ENGIE has lodged an application with VCAT to appeal and review Earth Resources Regulation’s order to double the amount of fire protection staff in the Hazelwood mine, only days after the company buckled to union and regulator pressure.
The company was ordered to re-deploy fire protection staff in the mine by September 1 after the regulator issued a notice alleging the company had breached its own work plan, raising eyebrows whether staff in the mine could control a fire should one break out.
Unionists and community advocates slammed ENGIE for removing fire protection staff and claimed it was “putting the community at serious risk” and making members of the community “very concerned”.
The CFMEU has also claimed ENGIE has ignored the order by using earth workers, rather than qualified fire protection specialists, to boost numbers to meet regulator demands.
The Express understands the appeal against the regulator’s order could be heard by the Victorian Civil and Administrative Tribunal as early as Friday, in what unionists have labelled a “sign of contempt” against the Latrobe Valley.

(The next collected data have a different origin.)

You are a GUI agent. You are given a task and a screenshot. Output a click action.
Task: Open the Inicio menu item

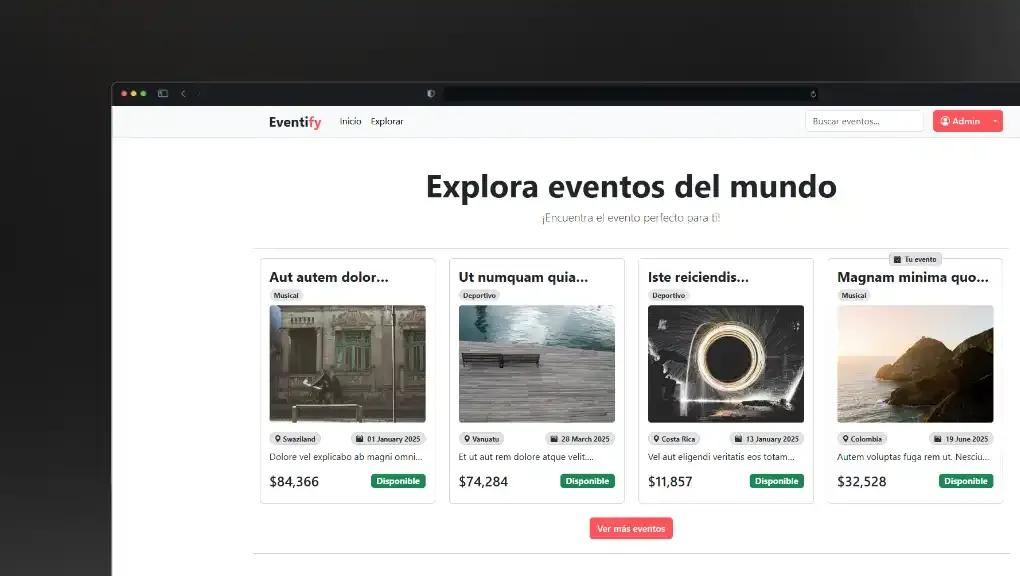point(350,121)
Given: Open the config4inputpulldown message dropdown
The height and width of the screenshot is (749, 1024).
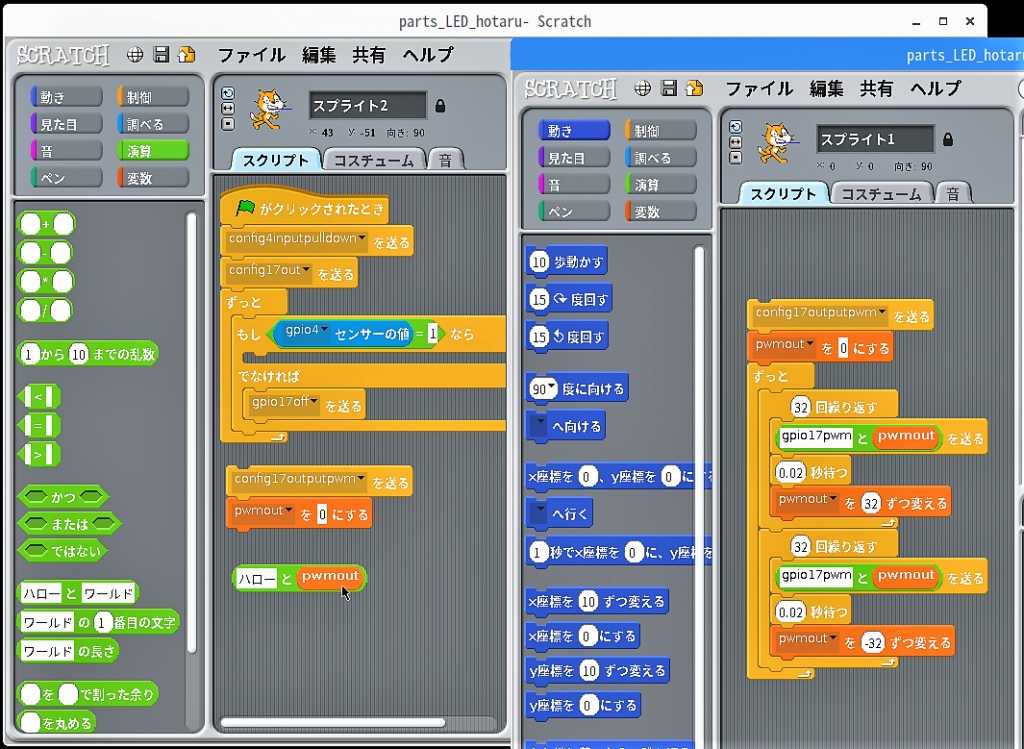Looking at the screenshot, I should (x=362, y=240).
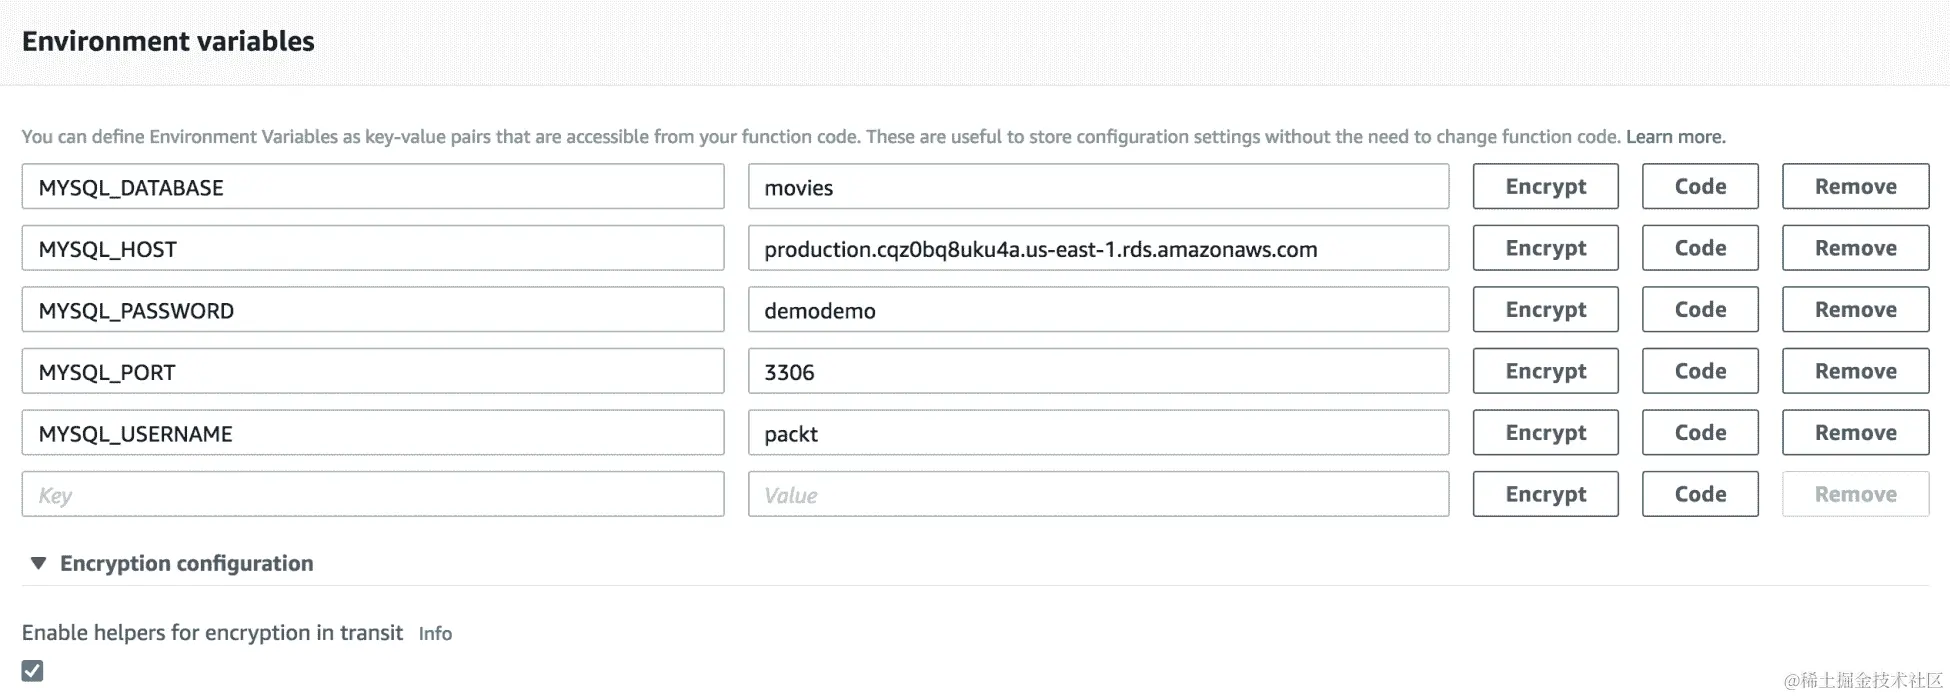Viewport: 1950px width, 697px height.
Task: Click Code button for MYSQL_PASSWORD row
Action: 1699,310
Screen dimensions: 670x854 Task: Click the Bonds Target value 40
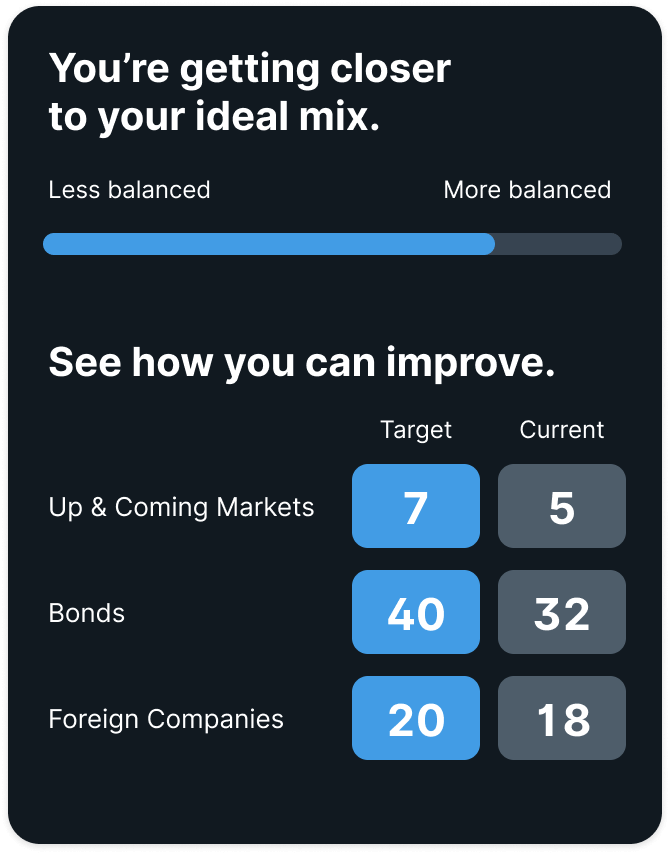415,612
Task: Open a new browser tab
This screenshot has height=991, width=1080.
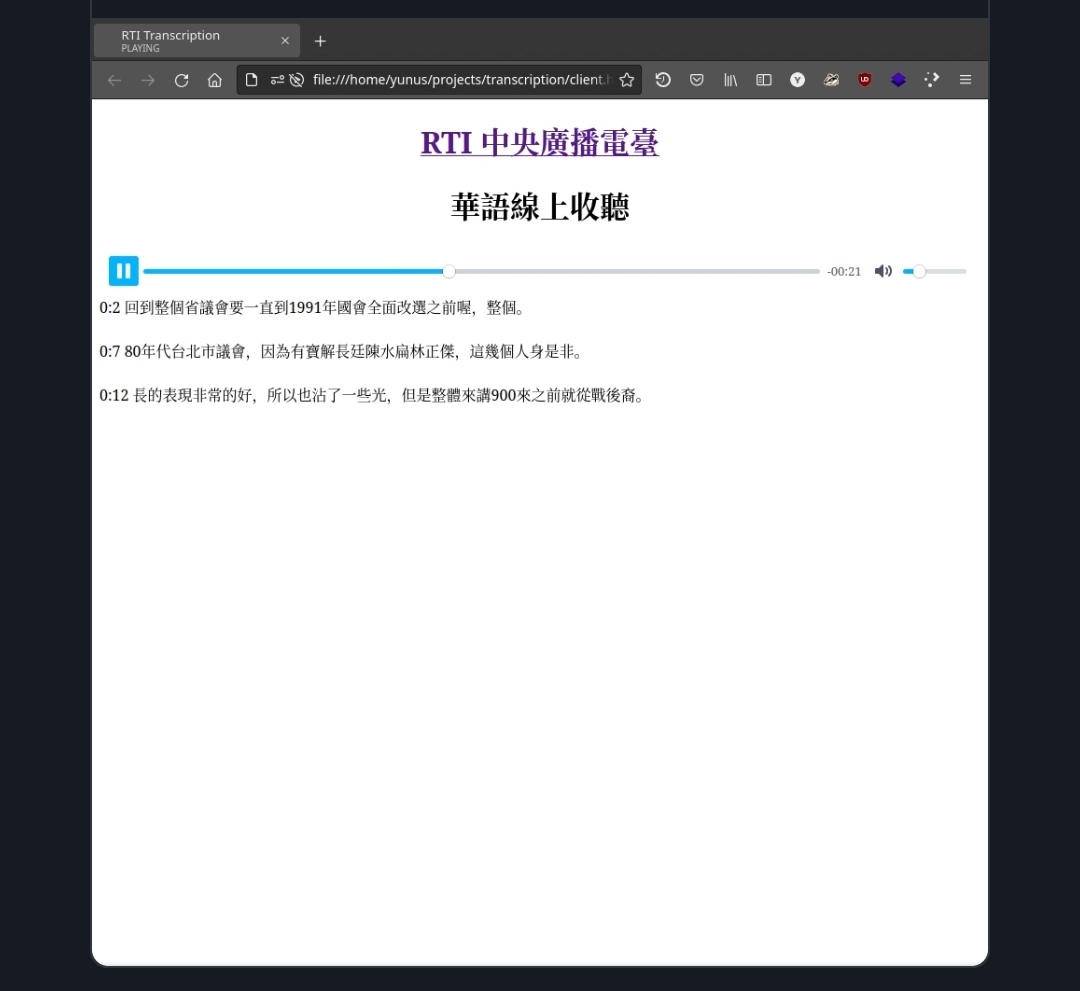Action: (x=320, y=41)
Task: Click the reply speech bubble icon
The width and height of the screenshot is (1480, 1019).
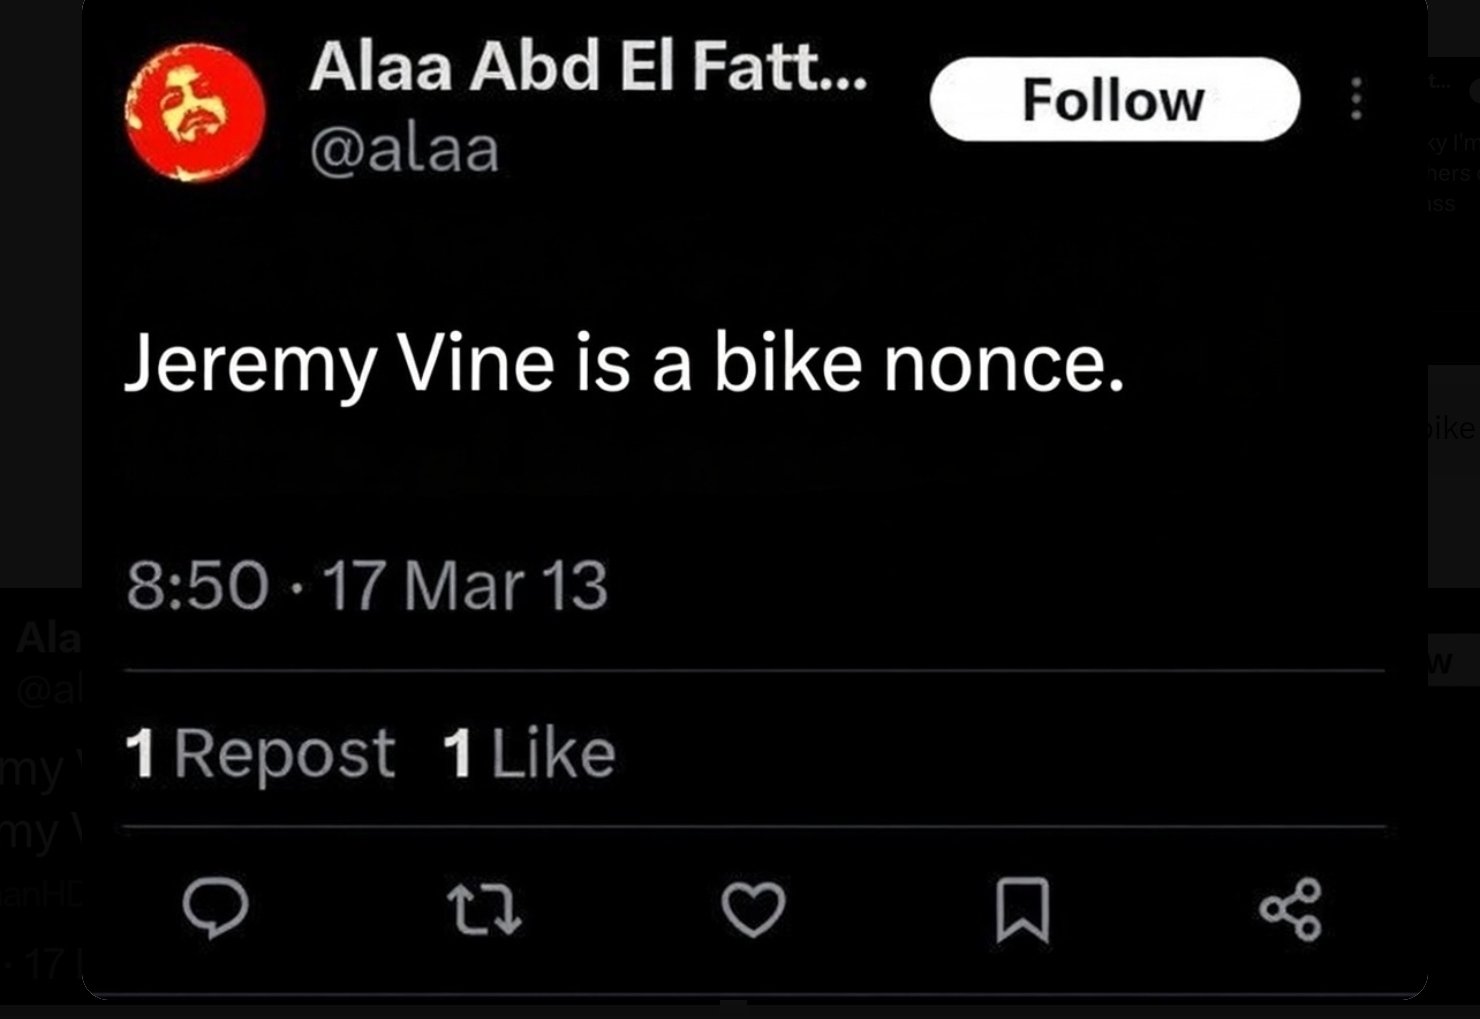Action: tap(215, 907)
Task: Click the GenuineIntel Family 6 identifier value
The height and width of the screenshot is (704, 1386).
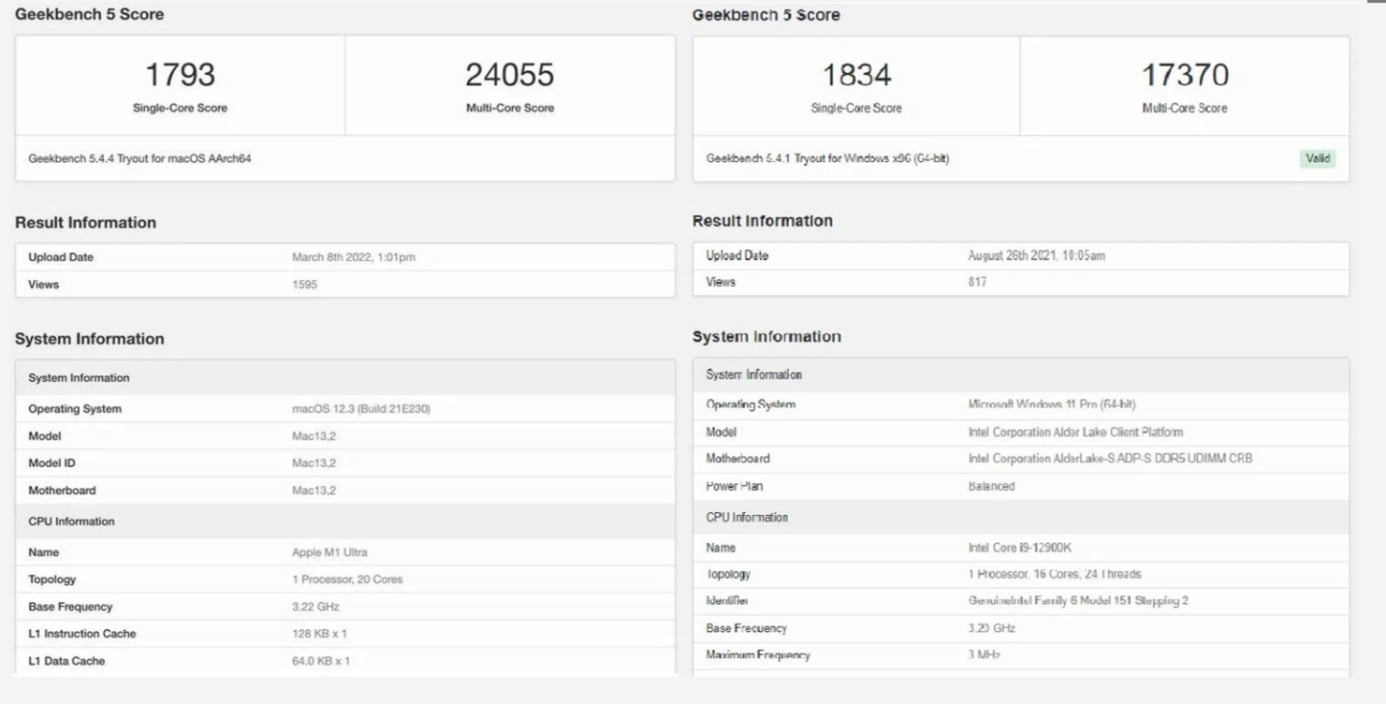Action: pyautogui.click(x=1064, y=601)
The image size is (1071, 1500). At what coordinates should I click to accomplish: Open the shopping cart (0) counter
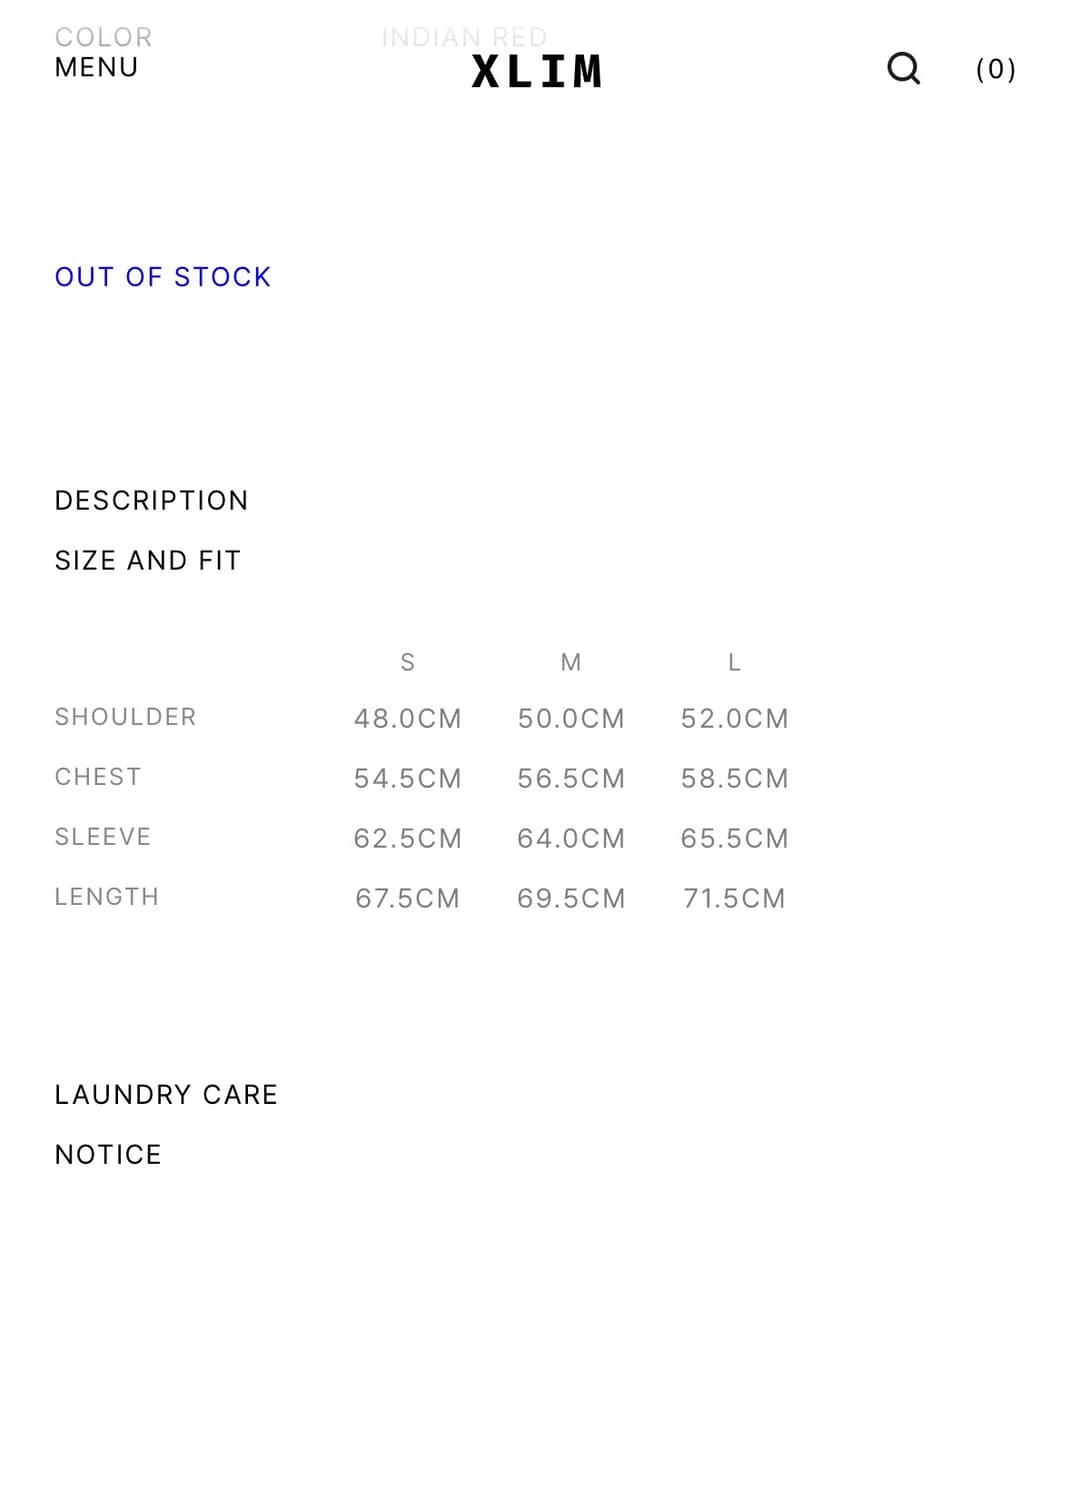click(995, 69)
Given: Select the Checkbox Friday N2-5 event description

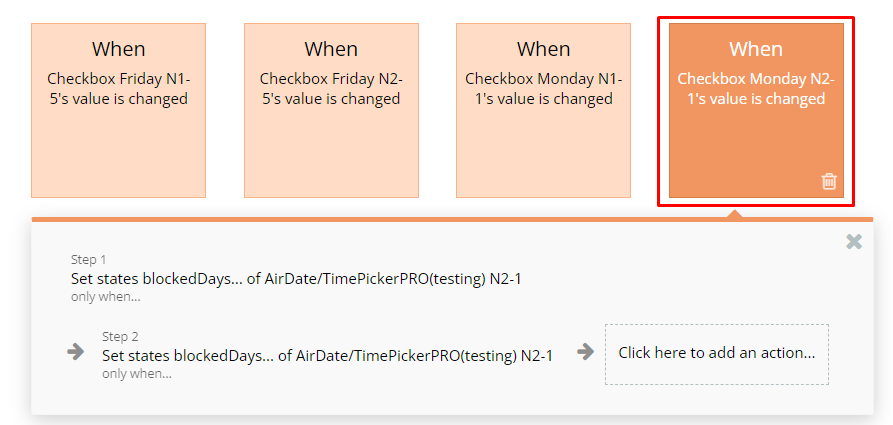Looking at the screenshot, I should (331, 89).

In a statement yesterday, Earth Resources Regulation executive director Anthony Hurst said it was “disappointing” the company was taking the matter to VCAT.
“This is a disappointing situation, but I would like to reassure the Latrobe Valley community that we will not take risks with the regulation of the mine and will pursue all legal avenues to ensure compliance,” Mr Hurst said.
“ERR will consider any appeal lodged by ENGIE with VCAT … [and] reaffirms its commitment to ensure that ENGIE reinstates a competent workforce to prevent and control fires at the Hazelwood mine … in readiness for the upcoming summer fire danger period.”
Hazelwood Rehabilitation Project director Tony Innocenzi confirmed an appeal had been lodged with VCAT to review the regulator notice which was issued last month.
While the company would not comment on the reasons for the appeal, in a statement released yesterday the regulator said it was “to contest the reinstatement of a competent workforce to prevent, detect and extinguish coal mine fires in higher fire danger periods when more staff are required”.
“As the matter is before VCAT, it is inappropriate for ENGIE to comment further at this time,” Mr Innocenzi said in a statement.
CFMEU organiser Duncan MacGregor criticised ENGIE and said the company was holding the community in contempt.
“It’s not bad enough that they subjected the community to the 2014 fire. Now they’re showing a total disregard for the community’s safety and wellbeing into the future,” Mr MacGregor told The Express.
“To hear that ENGIE are appealing the regulator’s notice to increase firefighting capabilities just shows the level of contempt that they have for the Morwell and the Valley community.”